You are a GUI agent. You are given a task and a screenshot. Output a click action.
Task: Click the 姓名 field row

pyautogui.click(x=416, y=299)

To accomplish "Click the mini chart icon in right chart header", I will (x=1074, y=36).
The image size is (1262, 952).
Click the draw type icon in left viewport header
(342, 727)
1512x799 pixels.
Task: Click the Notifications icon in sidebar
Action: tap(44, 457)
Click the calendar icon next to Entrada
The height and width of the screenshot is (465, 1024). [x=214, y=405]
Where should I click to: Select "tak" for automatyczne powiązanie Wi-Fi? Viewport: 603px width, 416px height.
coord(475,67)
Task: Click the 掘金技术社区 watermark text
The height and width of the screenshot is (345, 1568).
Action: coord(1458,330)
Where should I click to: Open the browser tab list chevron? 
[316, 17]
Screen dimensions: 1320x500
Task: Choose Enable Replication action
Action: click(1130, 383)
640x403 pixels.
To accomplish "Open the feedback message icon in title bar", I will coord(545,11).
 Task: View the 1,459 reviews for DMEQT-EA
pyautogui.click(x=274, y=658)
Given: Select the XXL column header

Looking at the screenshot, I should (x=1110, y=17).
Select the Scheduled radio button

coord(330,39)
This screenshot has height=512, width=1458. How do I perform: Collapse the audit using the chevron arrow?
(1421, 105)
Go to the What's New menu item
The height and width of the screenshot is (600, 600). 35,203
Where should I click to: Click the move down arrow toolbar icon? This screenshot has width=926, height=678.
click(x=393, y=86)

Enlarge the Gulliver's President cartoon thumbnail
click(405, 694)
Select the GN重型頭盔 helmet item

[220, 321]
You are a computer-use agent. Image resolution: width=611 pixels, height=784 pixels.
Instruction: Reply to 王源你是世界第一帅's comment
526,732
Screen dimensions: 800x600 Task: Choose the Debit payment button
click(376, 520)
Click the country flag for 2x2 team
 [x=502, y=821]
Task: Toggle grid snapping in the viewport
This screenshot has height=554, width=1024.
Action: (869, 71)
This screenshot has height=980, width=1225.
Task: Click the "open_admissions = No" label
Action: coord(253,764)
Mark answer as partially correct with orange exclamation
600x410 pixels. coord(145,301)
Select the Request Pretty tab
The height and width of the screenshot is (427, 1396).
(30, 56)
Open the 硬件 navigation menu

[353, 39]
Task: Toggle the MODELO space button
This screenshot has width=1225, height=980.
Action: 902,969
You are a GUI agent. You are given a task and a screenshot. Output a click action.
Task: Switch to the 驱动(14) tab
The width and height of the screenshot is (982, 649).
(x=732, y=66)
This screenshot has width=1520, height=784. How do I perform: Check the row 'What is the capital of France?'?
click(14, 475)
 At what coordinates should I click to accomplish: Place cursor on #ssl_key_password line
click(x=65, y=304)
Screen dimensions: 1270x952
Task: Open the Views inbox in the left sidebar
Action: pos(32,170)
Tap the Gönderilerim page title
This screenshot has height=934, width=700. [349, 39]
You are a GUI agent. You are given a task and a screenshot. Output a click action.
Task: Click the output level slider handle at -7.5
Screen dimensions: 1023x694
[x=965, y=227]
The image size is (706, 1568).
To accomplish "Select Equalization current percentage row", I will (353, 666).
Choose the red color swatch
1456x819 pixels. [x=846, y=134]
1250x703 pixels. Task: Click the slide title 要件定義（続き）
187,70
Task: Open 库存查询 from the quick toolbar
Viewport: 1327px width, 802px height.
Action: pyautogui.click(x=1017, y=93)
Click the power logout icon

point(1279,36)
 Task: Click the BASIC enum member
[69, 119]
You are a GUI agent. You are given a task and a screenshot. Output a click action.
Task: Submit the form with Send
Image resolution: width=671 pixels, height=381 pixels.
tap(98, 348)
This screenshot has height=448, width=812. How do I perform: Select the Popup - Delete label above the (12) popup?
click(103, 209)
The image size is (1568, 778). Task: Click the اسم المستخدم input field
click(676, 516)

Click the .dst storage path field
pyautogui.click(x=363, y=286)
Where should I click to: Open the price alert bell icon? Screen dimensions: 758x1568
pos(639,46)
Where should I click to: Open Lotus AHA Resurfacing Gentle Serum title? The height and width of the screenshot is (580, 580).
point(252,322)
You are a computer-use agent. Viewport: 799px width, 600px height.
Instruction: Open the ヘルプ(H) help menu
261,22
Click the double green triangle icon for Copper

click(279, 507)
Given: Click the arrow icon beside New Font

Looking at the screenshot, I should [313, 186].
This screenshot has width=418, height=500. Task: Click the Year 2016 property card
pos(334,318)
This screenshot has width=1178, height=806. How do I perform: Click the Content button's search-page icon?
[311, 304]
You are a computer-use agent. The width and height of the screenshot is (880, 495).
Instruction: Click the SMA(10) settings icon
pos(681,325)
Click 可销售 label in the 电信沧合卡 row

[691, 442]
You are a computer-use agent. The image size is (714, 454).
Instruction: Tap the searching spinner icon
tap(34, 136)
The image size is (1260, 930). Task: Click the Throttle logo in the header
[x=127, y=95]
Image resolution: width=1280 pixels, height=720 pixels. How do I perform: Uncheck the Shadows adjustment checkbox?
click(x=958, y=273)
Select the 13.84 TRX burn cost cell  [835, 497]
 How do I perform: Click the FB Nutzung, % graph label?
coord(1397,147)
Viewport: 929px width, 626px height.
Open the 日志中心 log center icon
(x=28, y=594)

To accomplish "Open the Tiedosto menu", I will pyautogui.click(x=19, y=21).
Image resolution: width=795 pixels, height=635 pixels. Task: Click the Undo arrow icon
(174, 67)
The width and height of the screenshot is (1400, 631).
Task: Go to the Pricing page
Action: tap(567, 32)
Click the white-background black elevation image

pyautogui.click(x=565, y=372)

_Your task_:
Rewrite all of these rows, swapping "How do I perform:" for "How can I do this:" everywhere it occurs and keeping everything else as it is.

_Written answer_:
You are a GUI agent. You are given a task and a screenshot. Output a click action.
Task: Click the 姓名 field row

pyautogui.click(x=416, y=299)

To accomplish "Click the mini chart icon in right chart header", I will (x=1074, y=36).
The image size is (1262, 952).
Click the draw type icon in left viewport header
(342, 727)
1512x799 pixels.
Task: Click the Notifications icon in sidebar
Action: tap(44, 457)
Click the calendar icon next to Entrada
The height and width of the screenshot is (465, 1024). [x=214, y=405]
Where should I click to: Select "tak" for automatyczne powiązanie Wi-Fi? Viewport: 603px width, 416px height.
coord(475,67)
Task: Click the 掘金技术社区 watermark text
The height and width of the screenshot is (345, 1568).
Action: coord(1458,330)
Where should I click to: Open the browser tab list chevron? 
[316, 17]
Screen dimensions: 1320x500
Task: Choose Enable Replication action
Action: click(1130, 383)
640x403 pixels.
To accomplish "Open the feedback message icon in title bar", I will coord(545,11).
 Task: View the 1,459 reviews for DMEQT-EA
pyautogui.click(x=274, y=658)
Given: Select the XXL column header

Looking at the screenshot, I should (x=1110, y=17).
Select the Scheduled radio button

coord(330,39)
This screenshot has height=512, width=1458. How can I do this: Collapse the audit using the chevron arrow?
(1421, 105)
Go to the What's New menu item
The height and width of the screenshot is (600, 600). 35,203
Where should I click to: Click the move down arrow toolbar icon? This screenshot has width=926, height=678.
click(x=393, y=86)

Enlarge the Gulliver's President cartoon thumbnail
click(405, 694)
Select the GN重型頭盔 helmet item

[220, 321]
You are a computer-use agent. Image resolution: width=611 pixels, height=784 pixels.
Instruction: Reply to 王源你是世界第一帅's comment
526,732
Screen dimensions: 800x600 Task: Choose the Debit payment button
click(376, 520)
Click the country flag for 2x2 team
 [x=502, y=821]
Task: Toggle grid snapping in the viewport
This screenshot has height=554, width=1024.
Action: (869, 71)
This screenshot has height=980, width=1225.
Task: Click the "open_admissions = No" label
Action: coord(253,764)
Mark answer as partially correct with orange exclamation
600x410 pixels. coord(145,301)
Select the Request Pretty tab
The height and width of the screenshot is (427, 1396).
(30, 56)
Open the 硬件 navigation menu

[353, 39]
Task: Toggle the MODELO space button
This screenshot has width=1225, height=980.
Action: 902,969
You are a GUI agent. You are given a task and a screenshot. Output a click action.
Task: Switch to the 驱动(14) tab
The width and height of the screenshot is (982, 649).
(x=732, y=66)
This screenshot has width=1520, height=784. How can I do this: Check the row 'What is the capital of France?'?
click(14, 475)
 At what coordinates should I click to accomplish: Place cursor on #ssl_key_password line
click(x=65, y=304)
Screen dimensions: 1270x952
Task: Open the Views inbox in the left sidebar
Action: pos(32,170)
Tap the Gönderilerim page title
This screenshot has height=934, width=700. [349, 39]
You are a GUI agent. You are given a task and a screenshot. Output a click action.
Task: Click the output level slider handle at -7.5
Screen dimensions: 1023x694
[x=965, y=227]
The image size is (706, 1568).
To accomplish "Select Equalization current percentage row", I will (353, 666).
Choose the red color swatch
1456x819 pixels. [x=846, y=134]
1250x703 pixels. Task: Click the slide title 要件定義（続き）
187,70
Task: Open 库存查询 from the quick toolbar
Viewport: 1327px width, 802px height.
Action: pyautogui.click(x=1017, y=93)
Click the power logout icon

point(1279,36)
 Task: Click the BASIC enum member
[69, 119]
You are a GUI agent. You are given a task and a screenshot. Output a click action.
Task: Submit the form with Send
Image resolution: width=671 pixels, height=381 pixels.
tap(98, 348)
This screenshot has height=448, width=812. How can I do this: Select the Popup - Delete label above the (12) popup?
click(103, 209)
The image size is (1568, 778). Task: Click the اسم المستخدم input field
click(676, 516)

Click the .dst storage path field
pyautogui.click(x=363, y=286)
Where should I click to: Open the price alert bell icon? Screen dimensions: 758x1568
pos(639,46)
Where should I click to: Open Lotus AHA Resurfacing Gentle Serum title? The height and width of the screenshot is (580, 580).
point(252,322)
You are a computer-use agent. Viewport: 799px width, 600px height.
Instruction: Open the ヘルプ(H) help menu
261,22
Click the double green triangle icon for Copper

click(279, 507)
Given: Click the arrow icon beside New Font

Looking at the screenshot, I should [313, 186].
This screenshot has width=418, height=500. Task: Click the Year 2016 property card
pos(334,318)
This screenshot has width=1178, height=806. How can I do this: Click the Content button's search-page icon?
[311, 304]
You are a computer-use agent. The width and height of the screenshot is (880, 495).
Instruction: Click the SMA(10) settings icon
pos(681,325)
Click 可销售 label in the 电信沧合卡 row

[691, 442]
You are a computer-use agent. The image size is (714, 454).
Instruction: Tap the searching spinner icon
tap(34, 136)
The image size is (1260, 930). Task: Click the Throttle logo in the header
[x=127, y=95]
Image resolution: width=1280 pixels, height=720 pixels. How can I do this: Uncheck the Shadows adjustment checkbox?
click(x=958, y=273)
Select the 13.84 TRX burn cost cell  [835, 497]
 How can I do this: Click the FB Nutzung, % graph label?
coord(1397,147)
Viewport: 929px width, 626px height.
Open the 日志中心 log center icon
(x=28, y=594)

To accomplish "Open the Tiedosto menu", I will pyautogui.click(x=19, y=21).
Image resolution: width=795 pixels, height=635 pixels. Task: Click the Undo arrow icon
(174, 67)
The width and height of the screenshot is (1400, 631).
Task: Go to the Pricing page
Action: tap(567, 32)
Click the white-background black elevation image

pyautogui.click(x=565, y=372)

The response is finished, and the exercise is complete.